Wildflower Hope (The Wildflower House)

Home > Other > Wildflower Hope (The Wildflower House) > Page 5
Wildflower Hope (The Wildflower House) Page 5

by Grace Greene


  I nodded. Yes, perhaps I was.

  “Most renovations I work these days pretty much gut out all the old stuff. It’s quicker and better for resale.”

  “Actually, I’m planning to open a creative retreat here.”

  “Ma’am?”

  “Yes, a place for classes, day events, and even for groups to stay over.”

  He scratched his cheek. “Like a bed-and-breakfast?”

  “Close enough.”

  “Whatever work you have in mind, I’m happy to oblige.”

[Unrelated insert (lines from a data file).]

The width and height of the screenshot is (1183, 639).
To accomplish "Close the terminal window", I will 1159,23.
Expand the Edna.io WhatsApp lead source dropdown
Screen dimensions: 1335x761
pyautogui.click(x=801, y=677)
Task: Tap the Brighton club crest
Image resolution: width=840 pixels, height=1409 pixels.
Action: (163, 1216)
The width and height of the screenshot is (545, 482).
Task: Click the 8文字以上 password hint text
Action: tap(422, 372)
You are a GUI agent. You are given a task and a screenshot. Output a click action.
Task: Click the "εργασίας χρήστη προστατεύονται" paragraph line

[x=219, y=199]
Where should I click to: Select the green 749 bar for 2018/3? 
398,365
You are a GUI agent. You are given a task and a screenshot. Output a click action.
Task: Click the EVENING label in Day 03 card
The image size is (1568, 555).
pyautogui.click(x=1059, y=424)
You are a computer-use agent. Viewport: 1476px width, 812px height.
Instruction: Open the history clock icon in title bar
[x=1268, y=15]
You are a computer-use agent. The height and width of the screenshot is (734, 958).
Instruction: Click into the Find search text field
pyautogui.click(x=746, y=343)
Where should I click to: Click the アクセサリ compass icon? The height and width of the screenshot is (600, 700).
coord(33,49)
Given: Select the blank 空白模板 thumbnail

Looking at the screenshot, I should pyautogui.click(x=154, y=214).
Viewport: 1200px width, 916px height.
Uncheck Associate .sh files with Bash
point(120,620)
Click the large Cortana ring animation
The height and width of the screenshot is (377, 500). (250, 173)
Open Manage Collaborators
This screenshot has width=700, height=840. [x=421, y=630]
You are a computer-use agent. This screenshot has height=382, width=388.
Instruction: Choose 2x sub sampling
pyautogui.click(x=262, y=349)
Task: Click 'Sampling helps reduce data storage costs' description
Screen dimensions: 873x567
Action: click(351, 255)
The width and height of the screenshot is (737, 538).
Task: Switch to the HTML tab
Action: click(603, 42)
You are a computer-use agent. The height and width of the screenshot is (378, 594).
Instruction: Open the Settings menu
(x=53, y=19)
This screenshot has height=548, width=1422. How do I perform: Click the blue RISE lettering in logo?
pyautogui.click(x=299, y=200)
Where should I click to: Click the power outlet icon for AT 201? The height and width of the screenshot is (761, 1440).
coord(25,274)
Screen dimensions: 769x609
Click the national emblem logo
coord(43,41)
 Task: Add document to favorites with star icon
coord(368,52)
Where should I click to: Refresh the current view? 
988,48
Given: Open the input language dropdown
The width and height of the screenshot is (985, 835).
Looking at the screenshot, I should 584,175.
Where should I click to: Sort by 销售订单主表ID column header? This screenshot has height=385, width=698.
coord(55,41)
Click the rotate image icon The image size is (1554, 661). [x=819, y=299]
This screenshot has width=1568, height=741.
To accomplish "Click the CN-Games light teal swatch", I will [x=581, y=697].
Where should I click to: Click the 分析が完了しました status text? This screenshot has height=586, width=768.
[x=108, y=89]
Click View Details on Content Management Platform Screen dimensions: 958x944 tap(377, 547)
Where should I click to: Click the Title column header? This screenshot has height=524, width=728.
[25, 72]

  “Thank you, Mr. Blackwell. I’d like to begin with cleaning the dining room paper and stripping the parlor paper. When can you start?”

  “I’m free now.”

  “Wonderful. I also have work about to begin in the kitchen. I hope you can manage around each other.”

  “No worries there.”

  “Excellent.” I held out my hand to shake. “Thank you, Mr. Blackwell. I’m sorry for the delay, and I appreciate your patience.”

  “Couldn’t be helped.” He shook my hand and then sniffed the air. “Something on the stove, ma’am?”

  “Boiling water. Or was. I left it too long.”

  “Happens, Ms. Hart.”

  “You’re right about that, Mr. Blackwell. Things do happen.”

  I couldn’t wield a chain saw, and I wasn’t about to try removing wallpaper, but I could do something. It might be a mindless task, but I could do it with my own hands. I wanted to be part of the physical progress.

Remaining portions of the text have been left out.